- [Action item]
Where does the string "computer" appear? Copy every line of the entries below that holds it.

- [Source data]
== Segment start ==

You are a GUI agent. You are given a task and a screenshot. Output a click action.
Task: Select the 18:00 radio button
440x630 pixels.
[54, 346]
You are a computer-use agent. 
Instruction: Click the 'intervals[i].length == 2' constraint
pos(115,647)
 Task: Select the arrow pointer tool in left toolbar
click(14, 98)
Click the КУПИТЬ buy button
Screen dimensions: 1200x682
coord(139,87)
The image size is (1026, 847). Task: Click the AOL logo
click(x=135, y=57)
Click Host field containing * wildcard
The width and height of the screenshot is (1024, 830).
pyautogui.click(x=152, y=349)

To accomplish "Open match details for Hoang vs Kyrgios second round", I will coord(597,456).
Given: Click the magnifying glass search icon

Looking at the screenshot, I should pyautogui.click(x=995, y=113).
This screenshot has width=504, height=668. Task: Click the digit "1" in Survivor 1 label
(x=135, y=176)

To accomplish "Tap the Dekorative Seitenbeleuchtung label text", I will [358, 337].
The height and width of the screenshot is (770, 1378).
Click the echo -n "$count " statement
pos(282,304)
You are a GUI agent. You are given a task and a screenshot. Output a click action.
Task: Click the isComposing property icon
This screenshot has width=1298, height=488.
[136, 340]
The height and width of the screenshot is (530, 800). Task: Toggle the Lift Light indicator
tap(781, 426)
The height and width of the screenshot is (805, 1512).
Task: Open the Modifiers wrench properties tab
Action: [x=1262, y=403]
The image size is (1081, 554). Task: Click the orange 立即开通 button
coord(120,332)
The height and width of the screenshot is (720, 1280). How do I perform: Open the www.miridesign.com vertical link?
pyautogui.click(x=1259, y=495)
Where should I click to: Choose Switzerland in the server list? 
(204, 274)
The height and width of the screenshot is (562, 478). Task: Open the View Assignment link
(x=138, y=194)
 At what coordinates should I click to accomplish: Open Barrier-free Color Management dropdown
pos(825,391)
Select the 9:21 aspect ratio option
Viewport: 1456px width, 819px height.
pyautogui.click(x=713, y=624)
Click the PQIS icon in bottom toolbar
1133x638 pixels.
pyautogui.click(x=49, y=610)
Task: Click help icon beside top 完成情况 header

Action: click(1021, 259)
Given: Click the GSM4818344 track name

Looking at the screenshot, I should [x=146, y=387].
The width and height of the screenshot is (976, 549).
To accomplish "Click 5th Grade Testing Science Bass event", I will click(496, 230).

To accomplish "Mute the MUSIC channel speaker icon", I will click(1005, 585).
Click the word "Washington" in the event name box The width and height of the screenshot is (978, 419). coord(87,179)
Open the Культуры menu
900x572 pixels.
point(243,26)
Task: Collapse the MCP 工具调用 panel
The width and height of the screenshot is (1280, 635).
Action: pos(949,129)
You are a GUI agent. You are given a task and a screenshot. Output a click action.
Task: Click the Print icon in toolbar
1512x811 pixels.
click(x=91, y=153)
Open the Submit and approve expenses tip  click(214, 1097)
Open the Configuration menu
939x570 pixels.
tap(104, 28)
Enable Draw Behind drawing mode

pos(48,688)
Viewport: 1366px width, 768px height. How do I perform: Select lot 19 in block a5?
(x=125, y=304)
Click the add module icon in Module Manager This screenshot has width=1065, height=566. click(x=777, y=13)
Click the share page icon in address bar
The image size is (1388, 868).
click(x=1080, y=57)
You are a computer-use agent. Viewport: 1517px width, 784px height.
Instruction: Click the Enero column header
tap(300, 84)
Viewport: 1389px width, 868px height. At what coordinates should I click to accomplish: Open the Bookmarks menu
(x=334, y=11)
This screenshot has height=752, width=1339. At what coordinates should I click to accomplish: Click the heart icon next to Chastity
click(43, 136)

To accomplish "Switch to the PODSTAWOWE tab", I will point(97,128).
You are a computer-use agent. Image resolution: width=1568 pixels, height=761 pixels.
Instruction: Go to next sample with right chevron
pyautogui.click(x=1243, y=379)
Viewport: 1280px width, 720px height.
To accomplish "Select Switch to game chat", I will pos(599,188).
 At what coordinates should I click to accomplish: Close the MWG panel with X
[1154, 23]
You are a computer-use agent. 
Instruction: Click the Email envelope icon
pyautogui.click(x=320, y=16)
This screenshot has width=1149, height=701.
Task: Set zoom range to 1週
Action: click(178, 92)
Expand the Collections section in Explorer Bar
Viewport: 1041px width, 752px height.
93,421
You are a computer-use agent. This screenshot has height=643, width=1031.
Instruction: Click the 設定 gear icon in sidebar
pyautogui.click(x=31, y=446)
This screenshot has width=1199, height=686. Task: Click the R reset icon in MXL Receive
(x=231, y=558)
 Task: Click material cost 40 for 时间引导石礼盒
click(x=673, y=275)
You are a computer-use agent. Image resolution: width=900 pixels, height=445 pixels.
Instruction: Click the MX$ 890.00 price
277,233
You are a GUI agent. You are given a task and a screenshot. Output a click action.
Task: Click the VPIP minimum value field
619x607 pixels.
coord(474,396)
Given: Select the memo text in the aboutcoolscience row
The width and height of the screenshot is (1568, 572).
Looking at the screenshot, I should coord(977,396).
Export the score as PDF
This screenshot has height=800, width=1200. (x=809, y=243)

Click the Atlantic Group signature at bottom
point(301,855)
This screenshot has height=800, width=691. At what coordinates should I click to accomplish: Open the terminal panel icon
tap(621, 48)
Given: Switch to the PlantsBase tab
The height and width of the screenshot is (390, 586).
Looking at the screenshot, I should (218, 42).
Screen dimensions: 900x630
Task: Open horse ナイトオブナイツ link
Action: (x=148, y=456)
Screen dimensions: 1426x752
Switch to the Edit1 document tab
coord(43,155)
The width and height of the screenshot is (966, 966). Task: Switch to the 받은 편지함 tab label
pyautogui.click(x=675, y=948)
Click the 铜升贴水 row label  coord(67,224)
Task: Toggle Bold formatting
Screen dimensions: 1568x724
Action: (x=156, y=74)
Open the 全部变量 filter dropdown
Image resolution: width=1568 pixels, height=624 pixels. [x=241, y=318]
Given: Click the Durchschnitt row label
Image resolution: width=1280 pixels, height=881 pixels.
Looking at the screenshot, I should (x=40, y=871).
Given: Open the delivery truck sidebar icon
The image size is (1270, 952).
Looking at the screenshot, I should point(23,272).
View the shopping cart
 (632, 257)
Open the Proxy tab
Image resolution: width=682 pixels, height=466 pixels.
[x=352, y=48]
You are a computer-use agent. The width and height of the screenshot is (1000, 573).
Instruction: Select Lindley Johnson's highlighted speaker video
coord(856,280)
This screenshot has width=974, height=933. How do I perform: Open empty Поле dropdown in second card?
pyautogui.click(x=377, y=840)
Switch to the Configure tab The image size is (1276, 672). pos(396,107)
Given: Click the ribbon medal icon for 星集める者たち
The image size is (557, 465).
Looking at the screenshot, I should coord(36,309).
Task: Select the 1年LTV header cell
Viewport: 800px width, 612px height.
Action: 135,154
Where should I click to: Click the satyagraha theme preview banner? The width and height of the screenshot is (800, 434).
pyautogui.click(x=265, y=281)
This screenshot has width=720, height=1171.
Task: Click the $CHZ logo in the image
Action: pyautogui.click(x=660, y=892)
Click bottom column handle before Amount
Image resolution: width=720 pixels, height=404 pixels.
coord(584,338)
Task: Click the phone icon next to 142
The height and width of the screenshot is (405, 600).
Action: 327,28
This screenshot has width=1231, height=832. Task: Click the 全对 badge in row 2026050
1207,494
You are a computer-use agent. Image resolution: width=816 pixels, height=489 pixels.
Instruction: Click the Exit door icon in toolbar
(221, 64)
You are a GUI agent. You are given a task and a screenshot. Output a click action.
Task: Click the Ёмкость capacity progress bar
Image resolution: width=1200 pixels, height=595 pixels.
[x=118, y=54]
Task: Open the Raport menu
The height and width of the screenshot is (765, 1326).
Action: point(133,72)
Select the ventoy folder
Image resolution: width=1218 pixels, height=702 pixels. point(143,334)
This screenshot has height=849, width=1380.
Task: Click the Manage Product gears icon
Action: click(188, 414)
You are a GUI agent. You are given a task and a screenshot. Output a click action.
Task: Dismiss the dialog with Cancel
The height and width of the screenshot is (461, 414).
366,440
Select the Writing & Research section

== Segment end ==

- [Written reply]
You are a computer-use agent. 
You are a computer-use agent. Viewport: 1517px width, 784px height.
You are a computer-use agent. Image resolution: width=1568 pixels, height=761 pixels.
You are a computer-use agent. 
You are a computer-use agent. This screenshot has height=643, width=1031.
You are a computer-use agent. Image resolution: width=900 pixels, height=445 pixels.
You are a computer-use agent. The width and height of the screenshot is (1000, 573).
You are a computer-use agent. Image resolution: width=816 pixels, height=489 pixels.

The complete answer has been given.